Il réclame aussi pour l’UE une compétence exclusive en matière d’environnement et le partage des compétences avec les États-membres en matière de santé, menaces sanitaires et droits sexuels et reproductifs, ainsi que dans les domaines de l’industrie, de l’éducation et de la protection civile. Il souhaite aussi étendre son influence sur la politique étrangère, la défense, l’énergie et les frontières extérieures. Ses revendications comprennent plus de pouvoir sur la définition du budget pluriannuel, aux dépens de la Commission et du Conseil européen, et l’inversion des rôles dans la désignation du Président de la Commission : ce dernier est actuellement proposé par le Conseil européen et approuvé par le Parlement. Une fois désigné, le Président, tout en respectant l’équilibre géographique et démographique, nommerait son propre collège qui recevrait le titre sinistre d’« exécutif européen ». Le Parlement garderait un droit de censure mais, le Président étant libre d’imposer ses propres préférences politiques, plus de pouvoir reviendrait aux partis, comme dans un gouvernement national. Un pas de plus sur le chemin d’un super-État européen.
Joyeux Noël, les Parlementaires !
Les eurodéputés ont exigé que le rapport et l’appel à révision des traités soient transmis « immédiatement et sans délibération » par le Conseil de l’UE au Conseil européen pour que ce dernier en délibère lors de son prochain sommet, les 14 et 15 décembre.
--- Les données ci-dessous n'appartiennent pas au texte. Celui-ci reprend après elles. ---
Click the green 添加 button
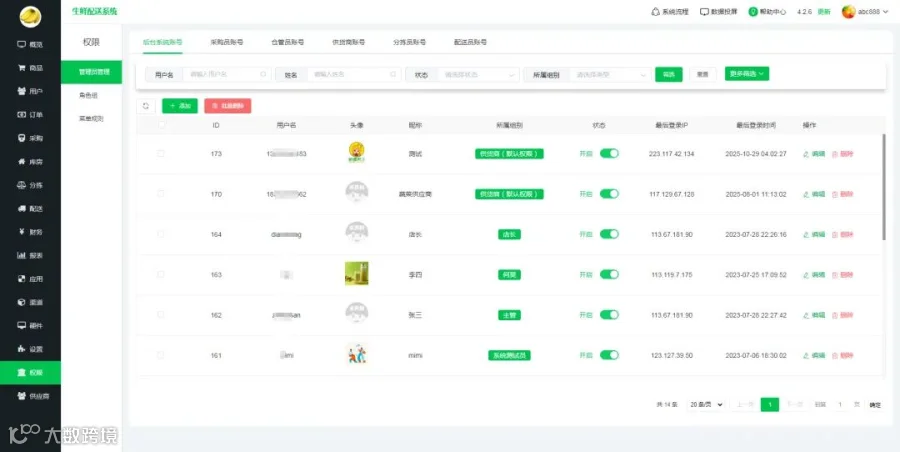 pyautogui.click(x=180, y=106)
Afin de modifier les traités, il faudrait constituer une Convention, composée de représentants des institutions de l’UE, des exécutifs des États-membres et de leurs parlements. L’Espagne de Pedro Sánchez, qui a la présidence du Conseil de l’UE, a déjà indiqué qu’elle allait obtempérer à la demande impérieuse du Parlement. Vue la proximité des fêtes, les revendications exorbitantes font penser à une liste du père Noël. Comment justifier une telle ribambelle de réformes ? Leurs partisans invoquent le fait que le monde a changé depuis le traité de Lisbonne, signé en 2007 et entré en vigueur en 2009. Le monde d’aujourd’hui, selon un des rapporteurs, le fédéraliste Guy Verhofstadt, serait « plus brutal » que celui d’il y a 15 ans. L’UE devra donc pouvoir réagir avec beaucoup plus de rapidité, de vigueur et d’unité aux menaces qui l’assaillent. Selon lui, les Européens sont « paralysés par l’exigence d’unanimité ». Il semble voir de la paralysie là où il y a des checks and balances (freins et contrepoids). En octobre, le rapporteur écologiste allemand, Daniel Freund, avait déjà déclaré que les vétos nationaux constituent « un risque pour la sécurité de l’Europe ». Sans y aller par quatre chemins, il a cité explicitement le cas du trouble-fête hongrois, Viktor Orban. Les révisions permettraient donc de réduire ce dernier à l’impuissance sur des questions internationales. Un autre argument est l’élargissement éventuel de l’UE. Il y a huit pays candidats à l’adhésion (avec deux candidats potentiels en attente) : une UE à 35 membres aurait besoin de plus de centralisation.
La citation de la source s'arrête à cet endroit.